Arbeitsauftrag ::
Beantworten Sie anhand des Textes zur Landespolitik in Baden-Württemberg die folgenden Fragen:
(a) Wie hoch war die Wahlbeteiligung bei den Landtagswahlen 2001?
(b) Unter welchem Politiker gab es eine Regierung ohne CDU-Beteiligung?
(c) Wie viele Mitglieder hat die CDU im Land heute?

Dokumenttext ::
##############################
Bei den Landtagswahlen 2001 [5] gewann die CDU 44,8 % der Stimmen und erhielt 63 Mandate, die SPD kam auf 33,3 % und 45 Sitze; FDP/DVP und Grüne erhielten 8,1 % bzw. 7,7 % und jeweils 10 Landtagssitze. Die Wahlbeteiligung lag mit nur 62,6 % deutlich unter früheren Stimmabgaben. Ministerpräsident Erwin Teufel, im Amt seit 1991, bildete erneut eine Koalition aus CDU und FDP/DVP. Diese Koalitionen haben Tradition in Baden-Württemberg. In den 90er Jahren des 20. Jahrhunderts gab es aber auch - ebenfalls wie zwischen 1968 und 1976 - Große Koalitionen aus CDU und SPD. Eine absolute Sitzmehrheit erzielte die Union bei den Wahlen zwischen 1972 und 1992. Auf Grund ihrer Wahlerfolge stellt die CDU seit 1953 den Regierungschef. Nur unmittelbar nach Gründung des Südwest-Staates gab es unter dem Liberalen Reinhold Maier eine Regierung ohne CDU-Beteiligung.
Dominierende politische Kraft im Land mit heute 81.532 Mitgliedern ist die CDU. Als alleinige Regierungsfraktion von 1972-1992 oder in wechselnden Koalitionen (mal mit der SPD und/oder den Liberalen) regiert sie seit fast 50 Jahren Baden-Württemberg. Der Union ist es gelungen, aus den anfänglich vier selbständigen Landesverbänden "eine baden-württembergische Landespartei" (Herbert Schneider), eine überkonfessionelle Volkspartei zu schmieden, die 2001 in allen vier Regierungsbezirken jeweils stärkste Partei wurde.
##############################
Angezeigte Daten ::

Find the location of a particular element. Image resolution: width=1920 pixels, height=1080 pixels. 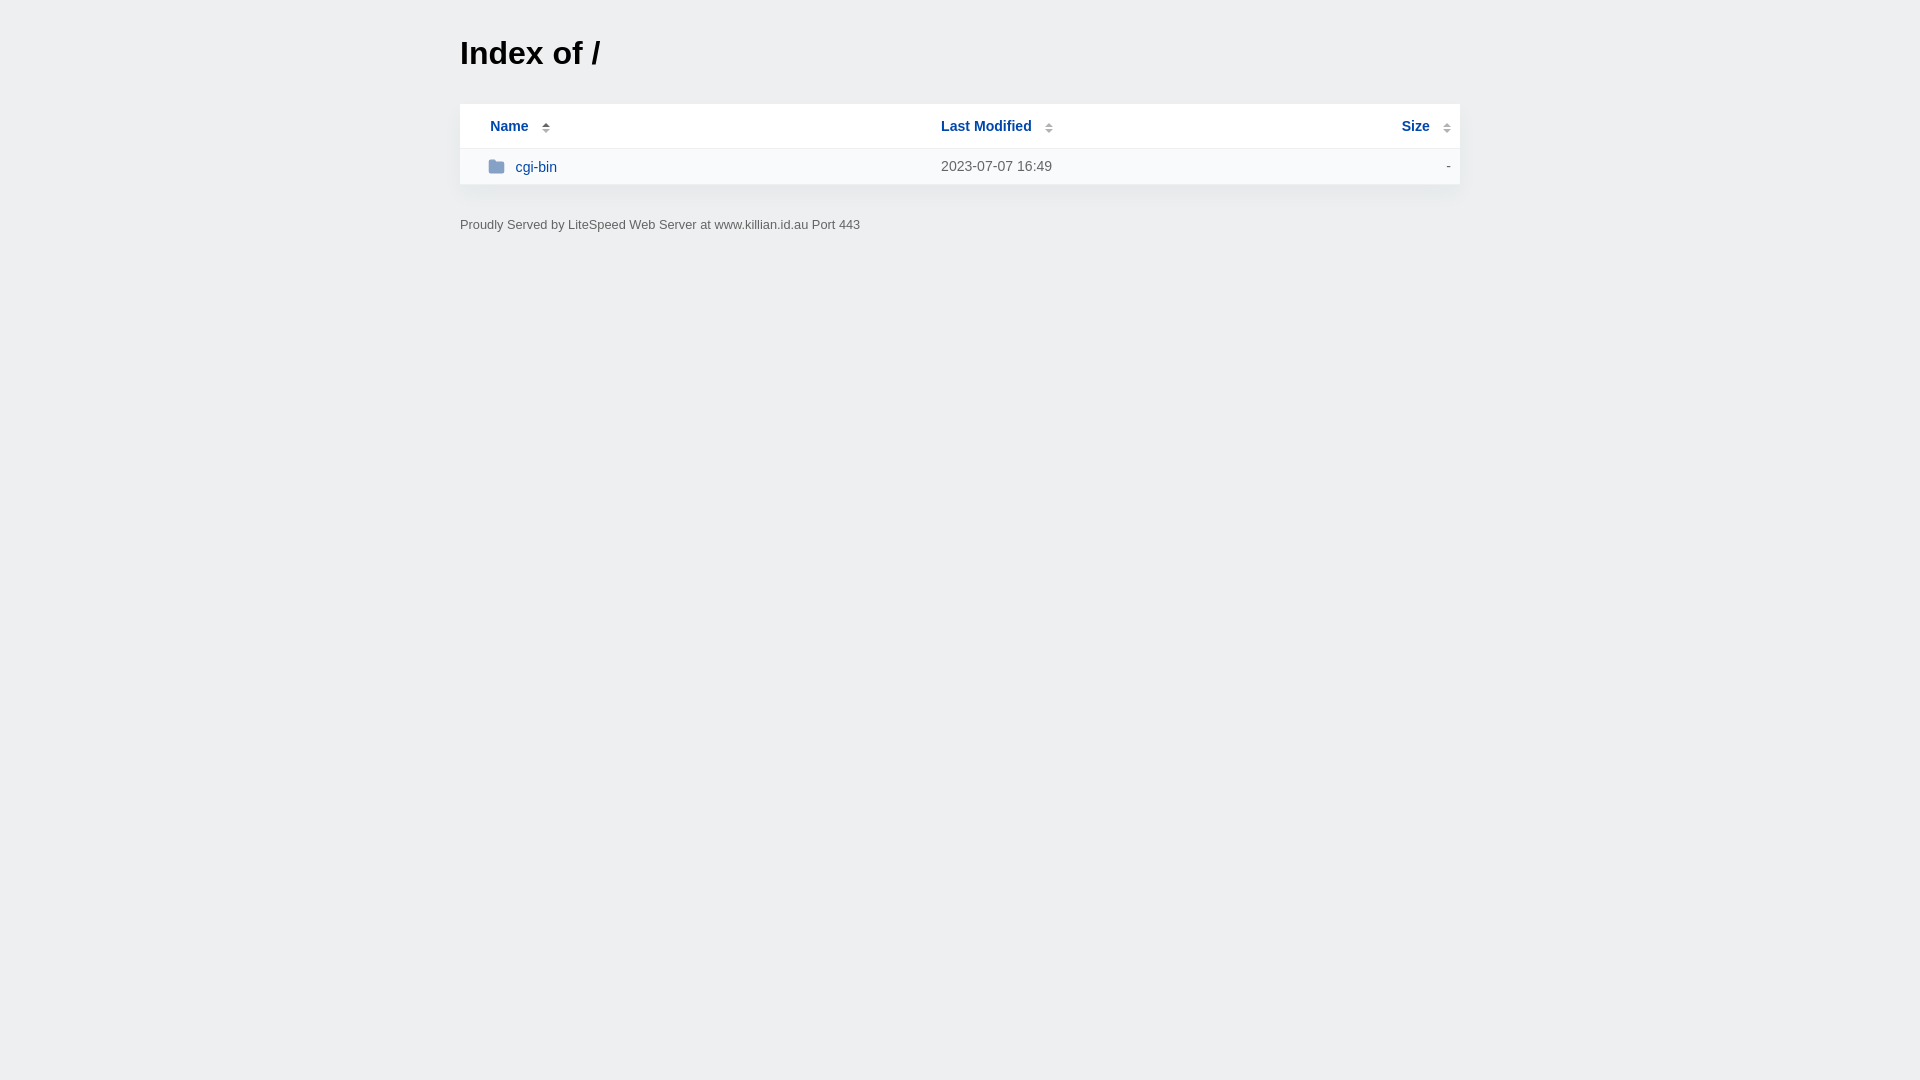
##############################
Lösung ::
(a) 62,6 %
(b) Unter dem Liberalen Reinhold Maier
(c) 81.532